Going line by line through the entries, count those containing "Choose" and state only the result.
Segment Start: Given records
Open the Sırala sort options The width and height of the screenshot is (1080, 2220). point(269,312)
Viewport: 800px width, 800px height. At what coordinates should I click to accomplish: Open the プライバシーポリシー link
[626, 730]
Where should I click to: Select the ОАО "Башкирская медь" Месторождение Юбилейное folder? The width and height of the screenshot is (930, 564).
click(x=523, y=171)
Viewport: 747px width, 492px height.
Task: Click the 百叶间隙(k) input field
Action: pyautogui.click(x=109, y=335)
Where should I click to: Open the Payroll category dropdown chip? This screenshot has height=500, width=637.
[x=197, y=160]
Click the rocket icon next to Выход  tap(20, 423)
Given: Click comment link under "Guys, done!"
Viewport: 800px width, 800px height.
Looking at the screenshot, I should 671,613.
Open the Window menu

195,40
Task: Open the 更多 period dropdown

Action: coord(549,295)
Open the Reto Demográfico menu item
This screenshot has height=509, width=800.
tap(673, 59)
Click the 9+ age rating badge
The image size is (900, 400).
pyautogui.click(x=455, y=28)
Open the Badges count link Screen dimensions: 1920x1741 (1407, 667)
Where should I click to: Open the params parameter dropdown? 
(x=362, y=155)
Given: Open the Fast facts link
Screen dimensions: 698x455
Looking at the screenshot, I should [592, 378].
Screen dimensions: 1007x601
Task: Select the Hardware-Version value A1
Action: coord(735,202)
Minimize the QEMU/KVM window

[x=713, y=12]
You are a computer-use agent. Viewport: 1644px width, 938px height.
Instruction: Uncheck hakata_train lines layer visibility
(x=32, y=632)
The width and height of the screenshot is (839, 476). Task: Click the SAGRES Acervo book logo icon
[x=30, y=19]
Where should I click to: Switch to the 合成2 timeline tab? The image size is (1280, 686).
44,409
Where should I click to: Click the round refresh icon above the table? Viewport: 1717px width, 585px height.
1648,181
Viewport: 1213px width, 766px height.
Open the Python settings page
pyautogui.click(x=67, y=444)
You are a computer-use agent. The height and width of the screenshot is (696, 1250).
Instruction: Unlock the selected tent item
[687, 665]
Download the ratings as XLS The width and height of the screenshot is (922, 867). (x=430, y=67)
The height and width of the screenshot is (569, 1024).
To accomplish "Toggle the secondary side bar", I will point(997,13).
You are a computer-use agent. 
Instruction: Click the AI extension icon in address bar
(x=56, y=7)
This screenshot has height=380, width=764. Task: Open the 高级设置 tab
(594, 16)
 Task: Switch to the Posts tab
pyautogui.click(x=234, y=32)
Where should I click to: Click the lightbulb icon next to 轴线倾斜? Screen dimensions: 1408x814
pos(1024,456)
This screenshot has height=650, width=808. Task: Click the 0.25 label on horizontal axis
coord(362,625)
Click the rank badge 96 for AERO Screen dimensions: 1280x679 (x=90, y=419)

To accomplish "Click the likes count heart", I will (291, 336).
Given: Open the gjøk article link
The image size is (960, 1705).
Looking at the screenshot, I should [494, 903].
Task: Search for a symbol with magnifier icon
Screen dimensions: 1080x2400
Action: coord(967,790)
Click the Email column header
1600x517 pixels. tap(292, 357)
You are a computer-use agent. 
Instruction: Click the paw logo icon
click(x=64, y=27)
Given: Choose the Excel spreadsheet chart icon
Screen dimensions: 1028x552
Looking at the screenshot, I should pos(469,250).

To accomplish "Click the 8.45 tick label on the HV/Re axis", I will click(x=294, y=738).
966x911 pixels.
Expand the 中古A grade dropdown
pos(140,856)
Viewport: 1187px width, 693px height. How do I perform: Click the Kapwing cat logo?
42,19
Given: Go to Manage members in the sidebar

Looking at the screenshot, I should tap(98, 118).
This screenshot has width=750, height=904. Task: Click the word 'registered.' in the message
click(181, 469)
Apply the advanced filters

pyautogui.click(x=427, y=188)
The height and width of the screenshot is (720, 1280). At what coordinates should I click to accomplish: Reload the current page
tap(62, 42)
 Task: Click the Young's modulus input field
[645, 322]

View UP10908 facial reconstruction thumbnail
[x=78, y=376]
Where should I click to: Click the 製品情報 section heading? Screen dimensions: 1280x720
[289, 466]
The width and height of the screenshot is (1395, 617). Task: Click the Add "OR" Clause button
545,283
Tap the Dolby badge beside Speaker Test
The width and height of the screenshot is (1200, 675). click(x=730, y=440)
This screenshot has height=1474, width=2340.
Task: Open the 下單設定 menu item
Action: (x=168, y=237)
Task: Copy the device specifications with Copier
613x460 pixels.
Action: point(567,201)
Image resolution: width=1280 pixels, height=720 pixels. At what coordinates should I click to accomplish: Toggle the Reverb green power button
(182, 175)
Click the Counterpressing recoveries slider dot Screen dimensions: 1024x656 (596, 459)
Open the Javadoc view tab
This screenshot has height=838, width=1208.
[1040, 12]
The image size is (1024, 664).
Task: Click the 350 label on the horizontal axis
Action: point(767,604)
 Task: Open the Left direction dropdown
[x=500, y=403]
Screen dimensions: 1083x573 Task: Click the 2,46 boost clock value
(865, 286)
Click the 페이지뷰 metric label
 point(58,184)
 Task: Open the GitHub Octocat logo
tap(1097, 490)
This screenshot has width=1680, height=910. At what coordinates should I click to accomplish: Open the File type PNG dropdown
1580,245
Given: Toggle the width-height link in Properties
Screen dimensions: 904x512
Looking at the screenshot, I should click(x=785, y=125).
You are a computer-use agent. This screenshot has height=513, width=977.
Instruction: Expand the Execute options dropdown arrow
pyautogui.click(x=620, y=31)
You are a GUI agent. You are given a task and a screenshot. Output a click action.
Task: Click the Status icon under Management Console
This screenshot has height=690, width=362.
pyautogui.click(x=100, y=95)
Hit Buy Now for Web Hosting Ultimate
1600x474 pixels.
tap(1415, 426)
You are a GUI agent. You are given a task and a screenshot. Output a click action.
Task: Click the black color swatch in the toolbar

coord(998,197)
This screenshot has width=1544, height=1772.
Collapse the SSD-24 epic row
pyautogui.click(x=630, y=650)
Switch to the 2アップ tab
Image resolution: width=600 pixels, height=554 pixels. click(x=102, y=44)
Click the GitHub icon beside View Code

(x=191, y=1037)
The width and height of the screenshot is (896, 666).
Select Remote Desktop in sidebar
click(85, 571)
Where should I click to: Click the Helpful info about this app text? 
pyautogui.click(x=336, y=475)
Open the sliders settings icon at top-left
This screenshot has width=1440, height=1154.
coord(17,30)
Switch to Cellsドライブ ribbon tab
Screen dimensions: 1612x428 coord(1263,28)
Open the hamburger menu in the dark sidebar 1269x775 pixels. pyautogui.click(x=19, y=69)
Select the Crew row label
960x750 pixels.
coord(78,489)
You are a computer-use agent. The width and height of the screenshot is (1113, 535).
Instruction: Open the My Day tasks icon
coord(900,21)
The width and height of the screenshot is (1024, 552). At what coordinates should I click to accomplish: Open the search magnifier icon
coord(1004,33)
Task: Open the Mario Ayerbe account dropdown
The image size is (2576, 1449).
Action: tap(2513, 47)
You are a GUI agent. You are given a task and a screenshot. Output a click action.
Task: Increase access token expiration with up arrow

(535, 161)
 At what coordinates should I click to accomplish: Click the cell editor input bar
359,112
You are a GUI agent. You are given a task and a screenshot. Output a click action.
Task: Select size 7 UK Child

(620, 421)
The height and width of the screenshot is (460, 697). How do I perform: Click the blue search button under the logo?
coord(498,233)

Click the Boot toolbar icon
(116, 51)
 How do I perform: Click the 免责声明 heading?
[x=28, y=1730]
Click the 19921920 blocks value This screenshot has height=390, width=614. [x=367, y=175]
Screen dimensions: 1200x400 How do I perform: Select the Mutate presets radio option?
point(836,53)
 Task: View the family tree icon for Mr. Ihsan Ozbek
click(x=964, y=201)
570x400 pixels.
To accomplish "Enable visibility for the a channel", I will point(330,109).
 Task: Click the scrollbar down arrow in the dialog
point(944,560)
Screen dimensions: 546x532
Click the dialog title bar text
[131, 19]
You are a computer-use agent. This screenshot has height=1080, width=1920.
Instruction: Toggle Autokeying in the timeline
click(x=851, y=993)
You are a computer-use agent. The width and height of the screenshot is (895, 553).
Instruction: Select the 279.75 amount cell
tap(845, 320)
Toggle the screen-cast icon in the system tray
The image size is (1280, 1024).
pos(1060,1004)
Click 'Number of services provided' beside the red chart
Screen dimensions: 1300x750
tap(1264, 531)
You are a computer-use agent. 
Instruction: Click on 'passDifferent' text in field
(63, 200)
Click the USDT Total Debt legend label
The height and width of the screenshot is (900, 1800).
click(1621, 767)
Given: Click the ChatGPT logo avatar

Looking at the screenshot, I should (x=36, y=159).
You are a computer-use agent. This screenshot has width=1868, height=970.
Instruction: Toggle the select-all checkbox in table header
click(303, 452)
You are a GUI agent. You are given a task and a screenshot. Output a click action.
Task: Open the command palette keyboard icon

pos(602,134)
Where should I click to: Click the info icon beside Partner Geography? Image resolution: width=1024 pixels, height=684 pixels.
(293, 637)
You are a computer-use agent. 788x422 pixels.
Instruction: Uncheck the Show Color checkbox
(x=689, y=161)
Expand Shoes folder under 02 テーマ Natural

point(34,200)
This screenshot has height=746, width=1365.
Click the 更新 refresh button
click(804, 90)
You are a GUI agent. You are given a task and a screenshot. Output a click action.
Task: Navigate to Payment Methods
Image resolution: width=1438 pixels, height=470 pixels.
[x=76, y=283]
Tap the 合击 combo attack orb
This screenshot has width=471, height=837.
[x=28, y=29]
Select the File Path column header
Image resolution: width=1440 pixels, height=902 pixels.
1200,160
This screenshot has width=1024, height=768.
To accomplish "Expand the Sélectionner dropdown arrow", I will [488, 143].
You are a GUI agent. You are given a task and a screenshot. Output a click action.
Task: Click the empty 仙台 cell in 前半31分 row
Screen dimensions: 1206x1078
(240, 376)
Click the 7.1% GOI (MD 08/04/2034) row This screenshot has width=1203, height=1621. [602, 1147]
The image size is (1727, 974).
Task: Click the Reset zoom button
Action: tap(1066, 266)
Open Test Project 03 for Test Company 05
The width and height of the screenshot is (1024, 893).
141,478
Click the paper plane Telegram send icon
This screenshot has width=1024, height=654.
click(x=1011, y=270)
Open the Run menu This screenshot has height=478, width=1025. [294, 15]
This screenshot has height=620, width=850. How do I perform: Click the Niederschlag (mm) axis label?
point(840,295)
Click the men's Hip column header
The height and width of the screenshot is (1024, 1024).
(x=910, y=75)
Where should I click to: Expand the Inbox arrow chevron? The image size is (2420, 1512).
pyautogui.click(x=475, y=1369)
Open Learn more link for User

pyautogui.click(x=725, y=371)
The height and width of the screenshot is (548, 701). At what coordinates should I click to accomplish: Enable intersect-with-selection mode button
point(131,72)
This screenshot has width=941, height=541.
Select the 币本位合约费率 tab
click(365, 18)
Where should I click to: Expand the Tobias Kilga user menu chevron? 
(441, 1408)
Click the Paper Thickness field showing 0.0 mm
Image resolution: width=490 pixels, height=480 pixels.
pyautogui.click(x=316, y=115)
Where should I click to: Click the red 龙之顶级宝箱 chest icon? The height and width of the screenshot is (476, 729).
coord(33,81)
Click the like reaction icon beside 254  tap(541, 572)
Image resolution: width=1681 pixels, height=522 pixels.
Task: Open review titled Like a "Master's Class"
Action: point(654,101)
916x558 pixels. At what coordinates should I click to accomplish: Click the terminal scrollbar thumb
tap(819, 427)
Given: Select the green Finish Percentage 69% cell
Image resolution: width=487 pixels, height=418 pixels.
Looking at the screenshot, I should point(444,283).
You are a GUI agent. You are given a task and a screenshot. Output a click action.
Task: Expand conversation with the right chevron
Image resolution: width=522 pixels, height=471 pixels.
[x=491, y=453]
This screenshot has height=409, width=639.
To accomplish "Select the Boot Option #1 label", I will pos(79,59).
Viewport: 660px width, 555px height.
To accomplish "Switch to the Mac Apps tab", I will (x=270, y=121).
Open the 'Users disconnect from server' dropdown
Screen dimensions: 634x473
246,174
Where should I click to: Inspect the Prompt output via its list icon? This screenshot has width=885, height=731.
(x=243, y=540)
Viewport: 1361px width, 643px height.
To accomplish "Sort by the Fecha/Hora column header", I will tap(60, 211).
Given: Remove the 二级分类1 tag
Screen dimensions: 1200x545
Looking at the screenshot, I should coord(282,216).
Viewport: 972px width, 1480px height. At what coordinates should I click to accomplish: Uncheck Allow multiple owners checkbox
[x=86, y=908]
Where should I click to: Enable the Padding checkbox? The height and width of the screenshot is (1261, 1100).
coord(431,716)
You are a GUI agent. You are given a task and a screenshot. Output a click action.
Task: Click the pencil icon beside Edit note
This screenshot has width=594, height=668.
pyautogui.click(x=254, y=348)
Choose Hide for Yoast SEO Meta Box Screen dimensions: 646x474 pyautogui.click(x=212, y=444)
Segment End: Given records
Reply to the task: 2